Quand on lit, parfois une étincelle se produit et un lien presque magique se crée entre le livre et son lecteur.  Mais parfois aussi, la magie n'est pas au rendez-vous et la relation avorte avant même d'être née.  Malheureusement, c'est ce qui s'est produit pour moi avec La forêt des 29.

L'auteur, Irène Frain, écrit de belle façon, on pourrait presque dire ciselée, mais je n'ai pas été touchée par le style du roman, qui m'a même paru ampoulé à certains moments.  Et je me rappelle que j'ai éprouvé le même sentiment lorsque j'ai tenté de lire son précédent roman, Les naufragés de l'île Tromelin.  Je trouve que la manière d'écrire de madame Frain s'adresse d'abord au cérébral plutôt qu'à l'affectif.  Les sujets historiques qu'elle choisit sont passionnants, mais l'intérêt s'épuise face à ce qui ressemble beaucoup à du documentaire.

Les années passant - et le nombre de romans que je lis augmentant -, je m'aperçois que le sentiment de réciprocité qui peut se développer entre un personnage et moi est primordial.  À tout le moins, il faut que le personnage fasse naître une émotion chez moi pour que je puisse l'apprécier assez pour m'attacher à ses pas le temps du roman.  Et c'est là que le bât blesse, pour moi, dans La forêt des 29.  Je n'ai rien ressenti face à Django, son enfance de paria ou son odyssée personnelle.  J'ai eu l'impression de lire le récit de la vie d'un grand homme, où ses faits et gestes les plus importants étaient rapportés et où la philosophie du personnage primait sur l'être humain.

L'auteur veut faire passer un message important, partager avec nous une leçon essentielle sur ce que nous les humains pouvont faire subir à la Terre.  Bien qu'étant sensible en général au discours écologiste, je ne me suis pas sentie interpellée par la démonstration qui en est faite dans La forêt des 29.  Ce roman avait donc un lourd passif pour moi et pourtant, j'ai persisté dans ma lecture, me disant que les choses pouvaient s'améliorer.  Mais non.  Je me suis tellement obstinée que je suis tombée en panne de lecture et j'ai abandonné avant la fin.  C'est bien dommage, c'était sûrement un bon roman, mais j'ai été sourde à sa voix intime.  

Je voudrais remercier les éditions Michel Laffon et le site Bibliofolie pour ce partenariat!

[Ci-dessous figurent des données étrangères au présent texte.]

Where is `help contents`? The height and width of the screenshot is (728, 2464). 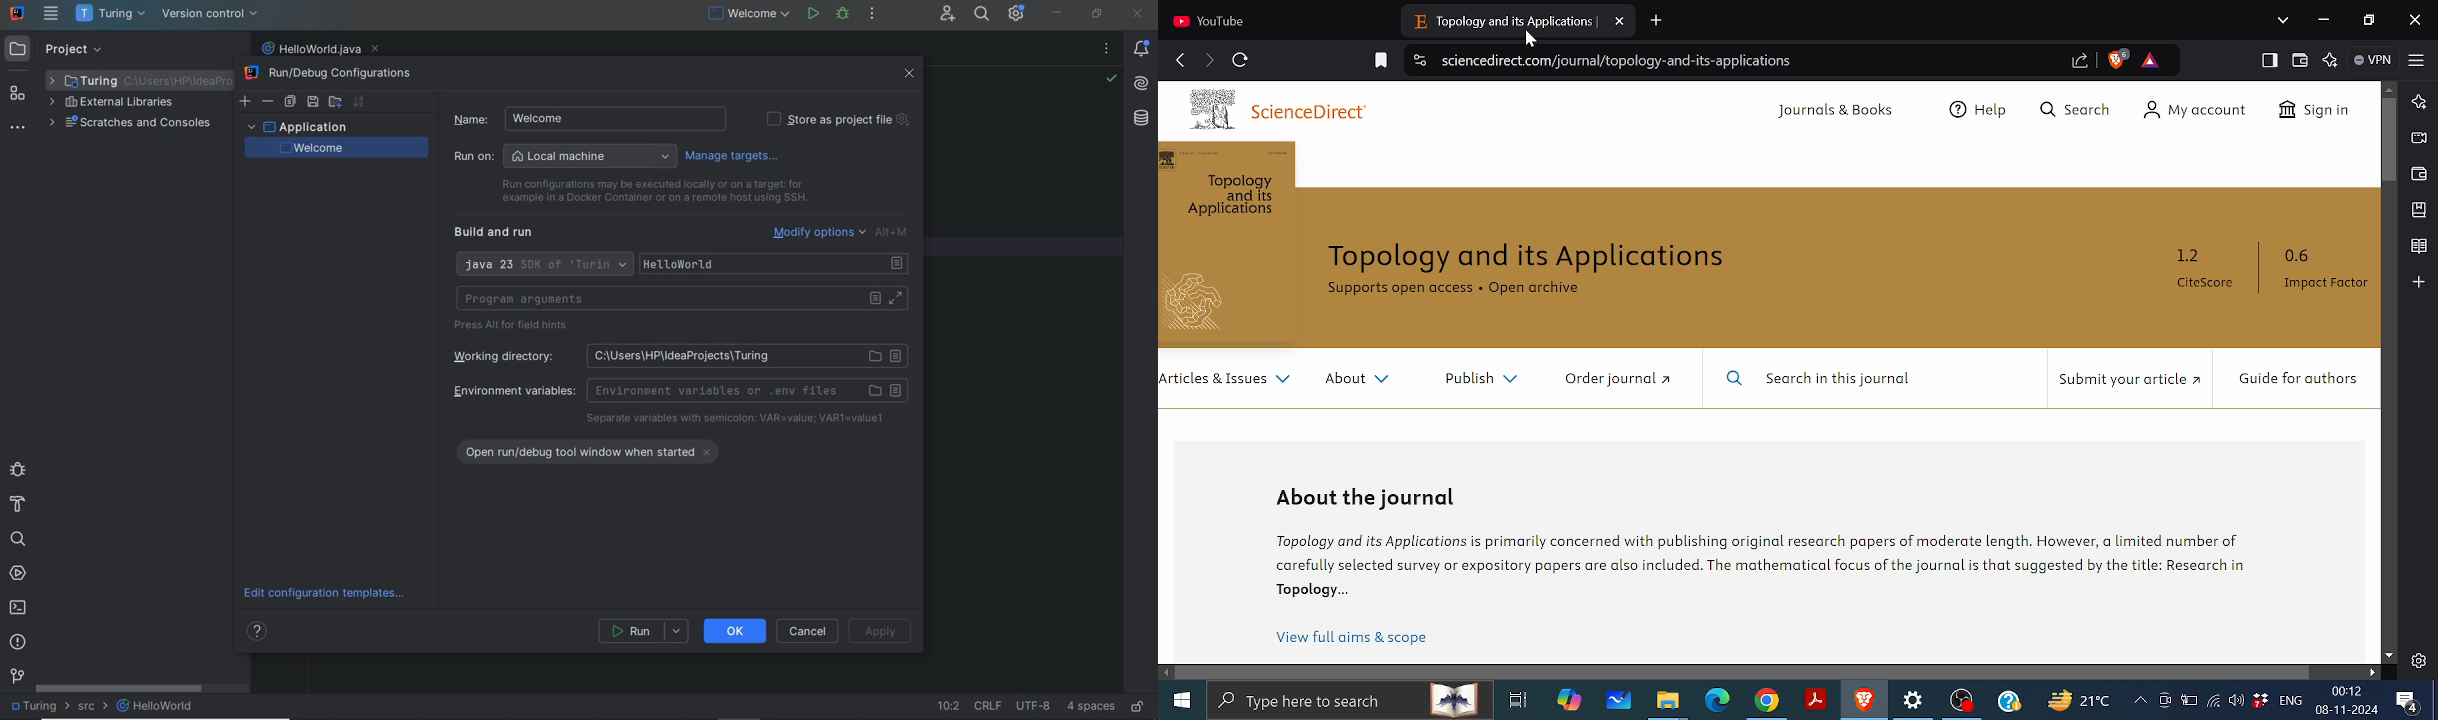 help contents is located at coordinates (259, 633).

Couverture et résumé : Michel Lafon

4 commentaires:

belledenuit a dit…

J'avais adoré "les naufragés de l'île tromelin". J'espère trouver celui là et le découvrir rapidement. Dommage que tu n'aies pas accroché.

Opaline a dit…

Malheureusement, ce sont des choses qui arrivent!

Astazie a dit…

Ton avis ne me surprend pas, j'ai rencontré Irène Frain, lors d'un salon du livre, elle a évoqué son livre. Je n'ai pas senti cette petite étincelle en moi qui s'anime quand je suis happée par l'histoire. J'ai vu cela comme un documentaire. J'ai lu plusieurs de ses romans.

edencoon a dit…

J'avais repéré la sortie de ce nouveau roman d'Irène Frain car il y a très longtemps j'avais lu un de ses romans qui m'avait bien plu, "Le secret de famille", il me semble.Mais j'ai déjà "Les naufragés de l'île Tromelin" à lire ; il attend sagement dans ma PAL.